» **THE PROBLEM**: Among the entries below, one line contains "Task: Launch Reeder from the suggestions list" and another contains "Click the white Hommes banner button". Transcribe those two lines and every line between them, exactly.

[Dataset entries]
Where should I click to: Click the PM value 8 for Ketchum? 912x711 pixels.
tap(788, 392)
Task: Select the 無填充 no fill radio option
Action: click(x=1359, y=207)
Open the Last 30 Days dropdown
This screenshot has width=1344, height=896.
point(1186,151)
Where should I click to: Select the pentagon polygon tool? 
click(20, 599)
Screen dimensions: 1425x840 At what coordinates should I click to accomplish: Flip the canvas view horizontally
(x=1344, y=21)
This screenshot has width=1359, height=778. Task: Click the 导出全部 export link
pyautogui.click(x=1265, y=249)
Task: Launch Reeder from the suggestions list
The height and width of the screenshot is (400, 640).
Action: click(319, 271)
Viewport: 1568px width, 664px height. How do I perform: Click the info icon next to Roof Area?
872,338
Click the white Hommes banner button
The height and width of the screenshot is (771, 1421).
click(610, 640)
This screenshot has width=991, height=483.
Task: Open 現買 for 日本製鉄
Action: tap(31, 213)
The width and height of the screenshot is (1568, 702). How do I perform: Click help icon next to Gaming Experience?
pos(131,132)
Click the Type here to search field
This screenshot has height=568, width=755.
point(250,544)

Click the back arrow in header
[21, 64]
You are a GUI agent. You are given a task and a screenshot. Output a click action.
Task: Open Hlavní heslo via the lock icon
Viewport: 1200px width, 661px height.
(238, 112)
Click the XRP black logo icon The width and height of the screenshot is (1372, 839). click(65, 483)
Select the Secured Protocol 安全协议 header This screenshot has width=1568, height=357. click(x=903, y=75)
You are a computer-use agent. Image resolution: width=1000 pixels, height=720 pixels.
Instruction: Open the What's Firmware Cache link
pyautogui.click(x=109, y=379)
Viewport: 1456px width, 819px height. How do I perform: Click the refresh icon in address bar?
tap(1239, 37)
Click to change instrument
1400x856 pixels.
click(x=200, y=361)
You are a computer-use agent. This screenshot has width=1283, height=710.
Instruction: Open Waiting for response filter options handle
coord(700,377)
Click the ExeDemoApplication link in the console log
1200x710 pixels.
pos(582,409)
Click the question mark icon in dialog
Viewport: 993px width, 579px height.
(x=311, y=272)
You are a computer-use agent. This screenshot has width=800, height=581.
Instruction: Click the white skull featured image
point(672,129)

» **RESPONSE BOX**:
Task: Launch Reeder from the suggestions list
The height and width of the screenshot is (400, 640).
Action: click(319, 271)
Viewport: 1568px width, 664px height. How do I perform: Click the info icon next to Roof Area?
872,338
Click the white Hommes banner button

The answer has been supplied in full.